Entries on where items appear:
** Begin **
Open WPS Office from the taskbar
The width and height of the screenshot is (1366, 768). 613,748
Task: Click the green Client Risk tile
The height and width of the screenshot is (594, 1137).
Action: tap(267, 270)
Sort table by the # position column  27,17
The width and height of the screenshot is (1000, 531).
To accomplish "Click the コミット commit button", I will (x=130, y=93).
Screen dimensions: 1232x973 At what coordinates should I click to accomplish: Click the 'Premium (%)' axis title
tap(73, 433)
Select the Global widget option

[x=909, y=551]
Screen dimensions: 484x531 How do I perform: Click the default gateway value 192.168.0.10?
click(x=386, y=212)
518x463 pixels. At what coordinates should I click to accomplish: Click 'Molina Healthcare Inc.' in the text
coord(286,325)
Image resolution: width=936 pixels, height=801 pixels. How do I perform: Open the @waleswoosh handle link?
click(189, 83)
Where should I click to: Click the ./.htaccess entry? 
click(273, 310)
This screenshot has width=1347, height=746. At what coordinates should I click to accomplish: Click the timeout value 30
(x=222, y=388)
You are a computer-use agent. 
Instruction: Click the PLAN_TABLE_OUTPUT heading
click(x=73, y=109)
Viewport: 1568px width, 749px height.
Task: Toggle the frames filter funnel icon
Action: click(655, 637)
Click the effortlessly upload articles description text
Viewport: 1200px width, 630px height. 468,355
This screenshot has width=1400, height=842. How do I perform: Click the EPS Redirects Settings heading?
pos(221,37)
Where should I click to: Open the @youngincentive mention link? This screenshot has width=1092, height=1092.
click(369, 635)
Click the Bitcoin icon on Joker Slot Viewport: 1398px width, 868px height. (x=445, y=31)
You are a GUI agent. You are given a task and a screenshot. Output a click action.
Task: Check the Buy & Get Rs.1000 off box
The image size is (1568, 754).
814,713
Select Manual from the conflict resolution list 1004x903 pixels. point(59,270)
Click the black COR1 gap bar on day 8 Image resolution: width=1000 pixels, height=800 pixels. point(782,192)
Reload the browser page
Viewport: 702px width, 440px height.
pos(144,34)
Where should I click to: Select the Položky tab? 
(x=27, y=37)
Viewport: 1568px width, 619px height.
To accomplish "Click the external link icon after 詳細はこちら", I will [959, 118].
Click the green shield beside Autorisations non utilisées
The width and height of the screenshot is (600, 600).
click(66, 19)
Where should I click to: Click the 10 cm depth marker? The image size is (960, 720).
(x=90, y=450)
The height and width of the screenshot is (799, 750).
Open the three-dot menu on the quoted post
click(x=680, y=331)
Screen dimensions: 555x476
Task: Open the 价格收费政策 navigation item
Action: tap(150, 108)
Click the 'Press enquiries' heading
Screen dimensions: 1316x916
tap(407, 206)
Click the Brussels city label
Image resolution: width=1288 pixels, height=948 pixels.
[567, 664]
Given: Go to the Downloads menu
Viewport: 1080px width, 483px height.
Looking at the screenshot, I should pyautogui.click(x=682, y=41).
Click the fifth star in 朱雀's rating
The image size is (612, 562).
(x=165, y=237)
** End **
◆ REQUIRED TASK ◆
Please give the material again with "Where should I click to" substituted by "Which point should I click to" wherever it occurs, leaving everything else unchanged.

◆ ANSWER TO THIS TASK ◆
Open WPS Office from the taskbar
The width and height of the screenshot is (1366, 768). 613,748
Task: Click the green Client Risk tile
The height and width of the screenshot is (594, 1137).
Action: tap(267, 270)
Sort table by the # position column  27,17
The width and height of the screenshot is (1000, 531).
To accomplish "Click the コミット commit button", I will (x=130, y=93).
Screen dimensions: 1232x973 At what coordinates should I click to accomplish: Click the 'Premium (%)' axis title
tap(73, 433)
Select the Global widget option

[x=909, y=551]
Screen dimensions: 484x531 How do I perform: Click the default gateway value 192.168.0.10?
click(x=386, y=212)
518x463 pixels. At what coordinates should I click to accomplish: Click 'Molina Healthcare Inc.' in the text
coord(286,325)
Image resolution: width=936 pixels, height=801 pixels. How do I perform: Open the @waleswoosh handle link?
click(189, 83)
Which point should I click to: Click the ./.htaccess entry? 
click(273, 310)
This screenshot has width=1347, height=746. At what coordinates should I click to accomplish: Click the timeout value 30
(x=222, y=388)
You are a computer-use agent. 
Instruction: Click the PLAN_TABLE_OUTPUT heading
click(x=73, y=109)
Viewport: 1568px width, 749px height.
Task: Toggle the frames filter funnel icon
Action: click(655, 637)
Click the effortlessly upload articles description text
Viewport: 1200px width, 630px height. 468,355
This screenshot has width=1400, height=842. How do I perform: Click the EPS Redirects Settings heading?
pos(221,37)
Which point should I click to: Open the @youngincentive mention link? This screenshot has width=1092, height=1092.
click(369, 635)
Click the Bitcoin icon on Joker Slot Viewport: 1398px width, 868px height. (x=445, y=31)
You are a GUI agent. You are given a task and a screenshot. Output a click action.
Task: Check the Buy & Get Rs.1000 off box
The image size is (1568, 754).
814,713
Select Manual from the conflict resolution list 1004x903 pixels. point(59,270)
Click the black COR1 gap bar on day 8 Image resolution: width=1000 pixels, height=800 pixels. point(782,192)
Reload the browser page
Viewport: 702px width, 440px height.
pos(144,34)
Which point should I click to: Select the Položky tab? 
(x=27, y=37)
Viewport: 1568px width, 619px height.
To accomplish "Click the external link icon after 詳細はこちら", I will [959, 118].
Click the green shield beside Autorisations non utilisées
The width and height of the screenshot is (600, 600).
click(66, 19)
Which point should I click to: Click the 10 cm depth marker? The image size is (960, 720).
(x=90, y=450)
The height and width of the screenshot is (799, 750).
Open the three-dot menu on the quoted post
click(x=680, y=331)
Screen dimensions: 555x476
Task: Open the 价格收费政策 navigation item
Action: tap(150, 108)
Click the 'Press enquiries' heading
Screen dimensions: 1316x916
tap(407, 206)
Click the Brussels city label
Image resolution: width=1288 pixels, height=948 pixels.
[567, 664]
Given: Go to the Downloads menu
Viewport: 1080px width, 483px height.
Looking at the screenshot, I should pyautogui.click(x=682, y=41).
Click the fifth star in 朱雀's rating
The image size is (612, 562).
(x=165, y=237)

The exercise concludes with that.